The Romanesque church of Saint-Aignan, subordinated to the donjon and dominating the borough, is the most significant mate­rial fragment of the medieval site. I will return in subsequent chapters to treat the specifics of its architecture and painted decoration. Suffice it to remark for now that the oldest and least restored part of the building, the crypt, dates from the late eleventh century. By the time construction began, the radial plan adopted for the east end had become fairly common. Still, a crypt in which the apse is encased in a spacious ambulatory giving onto three apsidioles harks back to a disposition traditionally associated with the presenta­tion of saints' relics. Work on the building proceeded in stages over the course of the next hundred years, and at the end of the twelfth century, the lower church was embellished with murals.

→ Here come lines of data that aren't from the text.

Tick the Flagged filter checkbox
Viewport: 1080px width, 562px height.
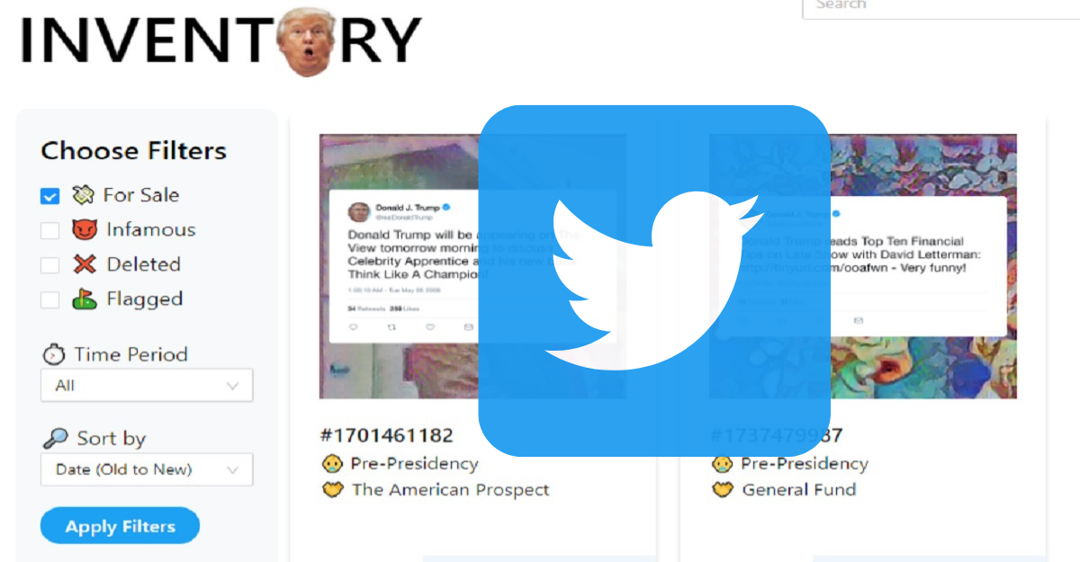coord(50,299)
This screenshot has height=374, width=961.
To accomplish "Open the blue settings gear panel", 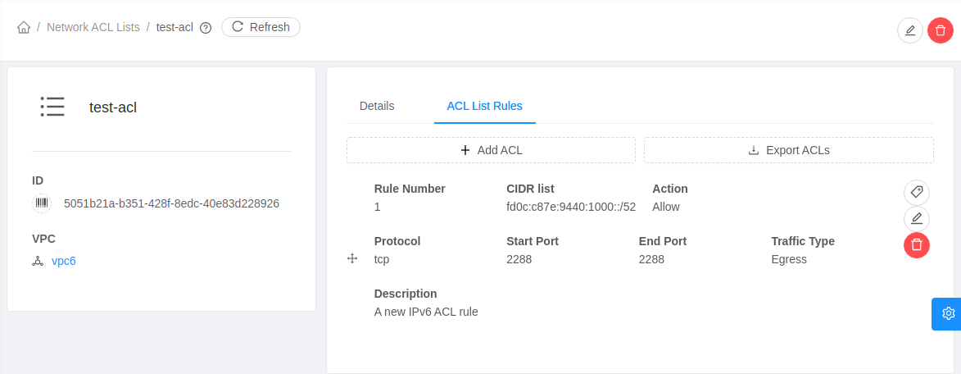I will 948,313.

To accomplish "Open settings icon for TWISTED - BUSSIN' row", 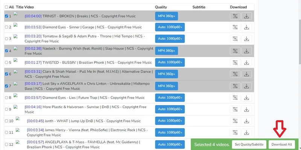I will 235,63.
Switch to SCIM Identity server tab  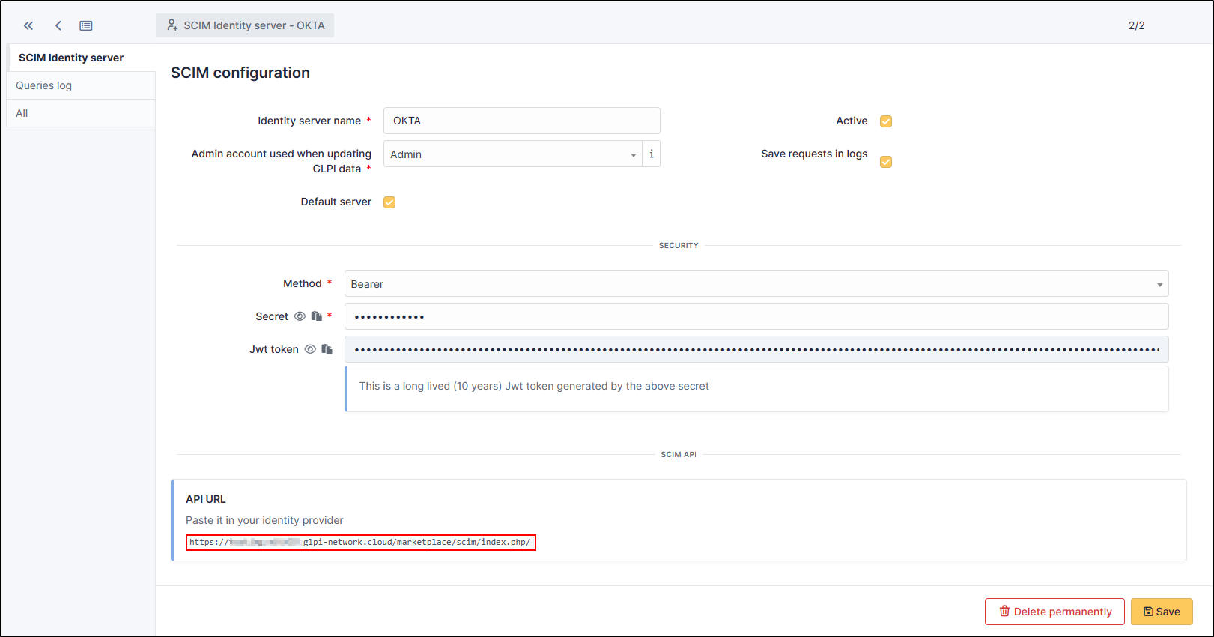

The core scene of God's Majesty in the semidome of the apse, the crypt's main chapel, features the apostles Peter and James with diminutive figures, weak, lame, or crippled, at their feet. The trio of sibling saints, Lazarus, Mary, and Martha, appear in the axial chapel, each the beneficiary of Christ medicus: he stops Martha's flow of blood as she touches the fringe of his robe, purifies Mary of her demons, brings Lazarus back to life. Together the episodes form a prelude to Christ's own resurrection, by which he vanquishes death and redeems fallen humanity of its original sin. The miracle-working Saint Giles, whose epic legend spanned Gaul's late antique and Carolingian past, presides in the south chapel. He excises poisonous venom from a man bitten by a snake and saves a ship from wreckage at sea. But of the many deeds he performs, two in particular demonstrate his imitatio christi: Giles heals a beggar through his garment and obtains God's pardon of Charlemagne's unspeakable offense. Although he cures others, he accepts the martyrdom of permanent disability so that through suffering he can increase his virtue. The north apsidiole, too, received a hagiographic cycle similar in format to its counterparts at east and south, but the material is entirely effaced except for the palest vestiges of colored plaster.

A preliminary survey of the painted crypt would thus make it entirely appropriate to posit as a working hypothesis that relics were housed there and attracted pilgrims in search of healing. No wonder, then, that images portray contemporary suppliants begging pardon for sins as well as miraculous cures. But this scenario, for which I will provide compelling, if circumstantial, evidence, is quite incomplete, failing to take into account the multiple functions of the space. Missing from the purview of on-site inspection is the richly textured fabric of patronage and clientele that only deeper investigation into the historical record can begin to delineate. Saints were not the only dead honored in the crypt, nor pilgrims the sole visitors there. The cult activities sustained by the lower church grew out of its interconnections with the castle, town, and nearby charitable houses. Unless the local nobility, secular canons, and burghers are factored into the balance sheet, we are left with a shallow impression of how the shrine complex actually worked.